__Written problem__. Extract each line from the items below that contains the string "width".

__Exercise inputs__.

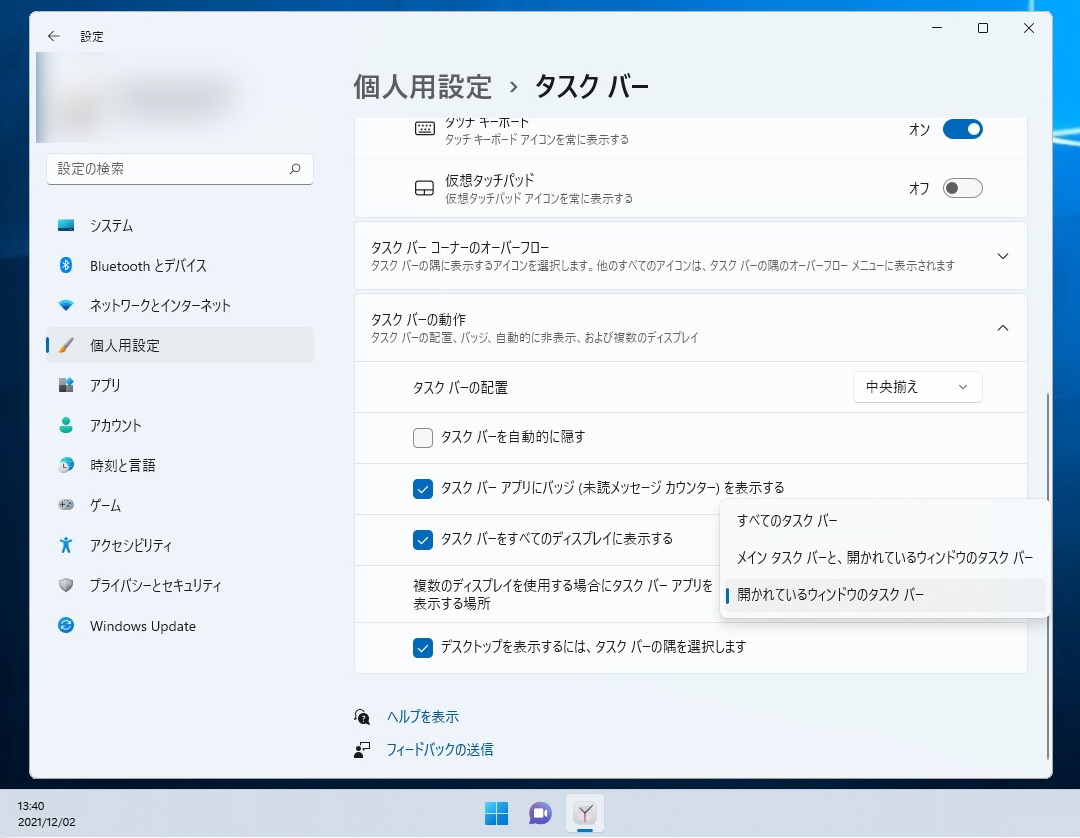Open ネットワークとインターネット settings
1080x838 pixels.
[x=150, y=305]
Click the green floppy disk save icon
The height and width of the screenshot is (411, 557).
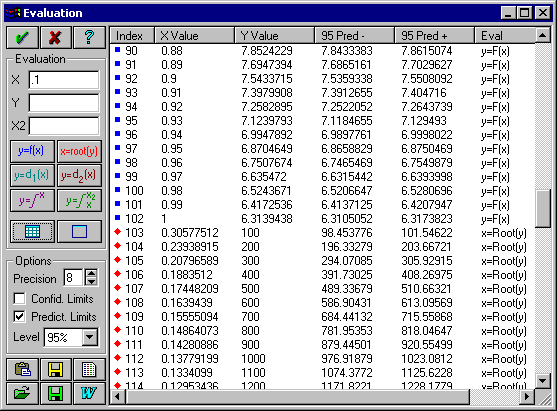click(56, 393)
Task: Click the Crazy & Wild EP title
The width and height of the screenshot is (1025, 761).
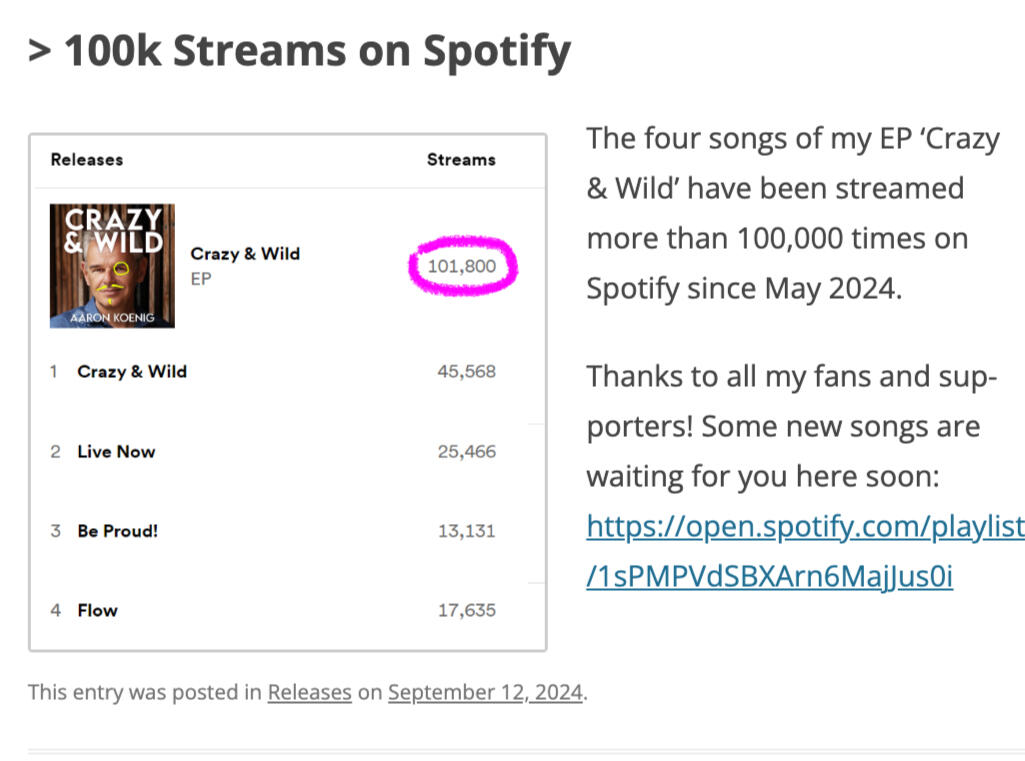Action: pos(245,254)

__Full answer__.
The height and width of the screenshot is (411, 557).
The width and height of the screenshot is (1025, 761).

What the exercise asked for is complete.